Many U.S. expats are often unaware of the fact that they need to continue to file a U.S. expat tax return even though they live and work outside the U.S.  Each week our firm receives several inquiries from U.S. expats who haven’t filed their tax returns in several years and are now looking to become compliant.  In the overwhelming majority of these cases, the response we get is that they simply did not know they had to file.  Interestingly, this answer is even more prevalent when it comes to the requirement to file an FBAR (Foreign Bank Account Reporting – Form 114).  The concerning matter with this observation is that the FBAR penalties are actually much higher and much more onerous than the penalties that apply when failing to file a tax return.

Although I have no doubt that the overwhelming majority of individuals who say they did not know they had a filing obligation are most likely telling the truth, nevertheless, one should keep in mind that ignorance of the law alone is generally not a valid defense.  In the Internal Revenue Manual on penalties and interest, the IRS states that taxpayers are expected to exercise ordinary business care and prudence standard.   Given this standard, it is often very challenging to argue ignorance of the law as a valid defense absent certain mitigating circumstances.

Some of the most common myths worthy of attention are:

MYTH #1: I DO NOT NEED TO FILE SINCE I EARN LESS THAN THE FOREIGN EARNED INCOME EXCLUSION (FEIE)

This is probably one of the most common misunderstandings we encounter.  Often, U.S. expats believe that if their income is below the foreign earned income exclusion ($97,600 in 2013), then they do not have to file a tax return.  The truth is, the FEIE only excludes a fixed amount of income from U.S. tax but has nothing to do with an individual’s requirement to file a tax return.  Therefore, even if your income is, for example, $90,000 in 2013 and, therefore, you do not owe any tax in the U.S., you will still need to file a U.S. tax return.

MYTH #2: I DO NOT NEED TO FILE SINCE I PAY HIGHER TAXES IN MY COUNTRY OF RESIDENCE

As many of you are aware, the U.S. tax code provides a credit for foreign income taxes paid on the income you earn overseas.  However, many U.S. expats incorrectly assume that if their income will be wiped out due to the credit they receive for their foreign taxes, then they also are exempt from filing a return.  Not only is this incorrect, but the credit for the foreign taxes can only be claimed by attaching Form 1116 to your tax return!

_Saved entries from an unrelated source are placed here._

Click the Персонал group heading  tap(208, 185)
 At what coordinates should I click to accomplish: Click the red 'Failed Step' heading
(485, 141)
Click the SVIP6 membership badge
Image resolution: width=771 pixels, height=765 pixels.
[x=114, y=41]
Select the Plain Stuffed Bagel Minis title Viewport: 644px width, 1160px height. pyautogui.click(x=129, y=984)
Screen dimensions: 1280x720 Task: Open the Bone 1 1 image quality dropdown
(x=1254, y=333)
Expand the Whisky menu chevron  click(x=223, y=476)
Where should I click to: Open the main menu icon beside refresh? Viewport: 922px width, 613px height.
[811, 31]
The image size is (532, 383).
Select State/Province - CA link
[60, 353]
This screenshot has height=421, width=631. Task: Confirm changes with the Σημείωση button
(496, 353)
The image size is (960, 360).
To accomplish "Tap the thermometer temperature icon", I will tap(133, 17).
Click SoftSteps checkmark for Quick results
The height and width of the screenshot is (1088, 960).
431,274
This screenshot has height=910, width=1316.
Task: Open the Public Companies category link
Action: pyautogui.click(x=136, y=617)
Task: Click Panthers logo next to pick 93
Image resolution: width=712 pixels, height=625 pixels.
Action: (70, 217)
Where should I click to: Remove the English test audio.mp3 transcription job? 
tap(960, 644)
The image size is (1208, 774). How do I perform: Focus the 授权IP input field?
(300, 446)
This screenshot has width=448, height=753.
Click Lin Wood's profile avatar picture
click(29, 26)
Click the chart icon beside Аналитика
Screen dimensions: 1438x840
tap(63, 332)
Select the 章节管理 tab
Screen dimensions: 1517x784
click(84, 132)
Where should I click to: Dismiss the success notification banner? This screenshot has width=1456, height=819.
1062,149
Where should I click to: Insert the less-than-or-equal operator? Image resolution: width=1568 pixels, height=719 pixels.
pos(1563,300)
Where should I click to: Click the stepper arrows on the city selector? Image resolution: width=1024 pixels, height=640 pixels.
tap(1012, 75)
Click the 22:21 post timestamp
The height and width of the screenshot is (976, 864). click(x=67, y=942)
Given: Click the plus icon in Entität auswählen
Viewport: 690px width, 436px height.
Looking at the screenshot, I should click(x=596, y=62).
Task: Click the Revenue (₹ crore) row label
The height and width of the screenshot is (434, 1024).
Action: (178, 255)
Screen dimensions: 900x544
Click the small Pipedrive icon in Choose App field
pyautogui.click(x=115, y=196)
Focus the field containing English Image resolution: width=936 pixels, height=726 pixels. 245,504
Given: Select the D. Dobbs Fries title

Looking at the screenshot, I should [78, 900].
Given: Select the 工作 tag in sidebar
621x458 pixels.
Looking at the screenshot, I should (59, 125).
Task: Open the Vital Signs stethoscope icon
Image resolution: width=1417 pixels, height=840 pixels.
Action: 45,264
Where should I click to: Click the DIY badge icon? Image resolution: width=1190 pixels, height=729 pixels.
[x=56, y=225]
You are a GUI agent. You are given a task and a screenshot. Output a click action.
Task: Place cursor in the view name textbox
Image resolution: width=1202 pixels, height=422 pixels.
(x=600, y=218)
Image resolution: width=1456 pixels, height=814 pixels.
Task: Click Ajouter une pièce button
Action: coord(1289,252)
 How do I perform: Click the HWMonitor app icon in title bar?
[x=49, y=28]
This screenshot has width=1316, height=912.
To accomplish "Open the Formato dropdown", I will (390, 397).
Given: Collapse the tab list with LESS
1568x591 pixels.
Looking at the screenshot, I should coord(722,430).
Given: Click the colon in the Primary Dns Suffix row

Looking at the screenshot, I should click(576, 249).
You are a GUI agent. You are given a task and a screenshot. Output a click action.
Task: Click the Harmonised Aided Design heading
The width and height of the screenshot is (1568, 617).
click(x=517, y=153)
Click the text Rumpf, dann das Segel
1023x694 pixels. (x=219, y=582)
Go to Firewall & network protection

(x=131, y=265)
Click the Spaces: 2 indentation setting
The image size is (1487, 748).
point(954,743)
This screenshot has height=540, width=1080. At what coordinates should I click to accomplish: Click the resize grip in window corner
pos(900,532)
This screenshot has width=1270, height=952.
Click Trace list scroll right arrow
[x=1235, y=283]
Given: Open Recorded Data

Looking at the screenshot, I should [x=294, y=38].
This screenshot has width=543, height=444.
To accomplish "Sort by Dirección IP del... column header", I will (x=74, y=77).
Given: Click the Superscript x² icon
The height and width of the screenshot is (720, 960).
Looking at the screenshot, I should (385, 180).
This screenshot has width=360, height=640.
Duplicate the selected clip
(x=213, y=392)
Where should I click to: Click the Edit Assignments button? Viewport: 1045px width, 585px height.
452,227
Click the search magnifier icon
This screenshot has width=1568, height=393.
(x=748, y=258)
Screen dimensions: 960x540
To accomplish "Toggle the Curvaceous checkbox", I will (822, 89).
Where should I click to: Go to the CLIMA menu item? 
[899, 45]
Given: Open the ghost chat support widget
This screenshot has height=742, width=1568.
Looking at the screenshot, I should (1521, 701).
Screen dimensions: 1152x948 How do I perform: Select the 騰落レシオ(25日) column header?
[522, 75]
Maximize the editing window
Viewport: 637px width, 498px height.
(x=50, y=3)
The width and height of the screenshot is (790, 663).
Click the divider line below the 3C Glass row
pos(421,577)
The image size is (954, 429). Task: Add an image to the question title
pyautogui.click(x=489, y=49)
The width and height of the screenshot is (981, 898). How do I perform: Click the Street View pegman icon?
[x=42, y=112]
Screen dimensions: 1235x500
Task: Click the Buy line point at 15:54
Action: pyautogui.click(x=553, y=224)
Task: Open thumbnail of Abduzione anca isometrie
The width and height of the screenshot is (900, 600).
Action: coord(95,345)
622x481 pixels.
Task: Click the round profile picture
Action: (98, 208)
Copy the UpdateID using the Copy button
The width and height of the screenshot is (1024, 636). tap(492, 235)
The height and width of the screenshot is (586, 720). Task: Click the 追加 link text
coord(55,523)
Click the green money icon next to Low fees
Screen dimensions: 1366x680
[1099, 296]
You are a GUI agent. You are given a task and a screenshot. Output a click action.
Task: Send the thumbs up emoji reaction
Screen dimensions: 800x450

 MYTH #3: I DON’T NEED TO FILE AN FBAR SINCE THE ACCOUNT IS NOT IN MY NAME

In addition to filing an annual tax return, U.S. citizens are also required to file annually (assuming certain thresholds are met) a Report of Foreign Bank and Financial Accounts (FBAR) or Form 114.  The form does not trigger a payment but rather serves an informational purpose only by updating the IRS of the balances in foreign accounts held by U.S. citizens.   The rules regarding FBAR are very broad and far reaching.  As a result, many expats are unaware not only of the requirement to file the FBAR but also of its scope.  Very often U.S. expats believe that if the account is not in their name, then they do not need to report it.  Unfortunately, this isn’t the case.  In fact, even if the account is solely in the name of your non-U.S. spouse or parent and your only connection with the account is the fact that you have the right to sign checks and withdraw from the account, you still have a requirement to file and FBAR and include this account in your report.   Keep in mind that the penalties for failing to file an FBAR can be severe and, under the new FATCA legislation, foreign banks will be required to provide information about their U.S. account holders directly to the IRS.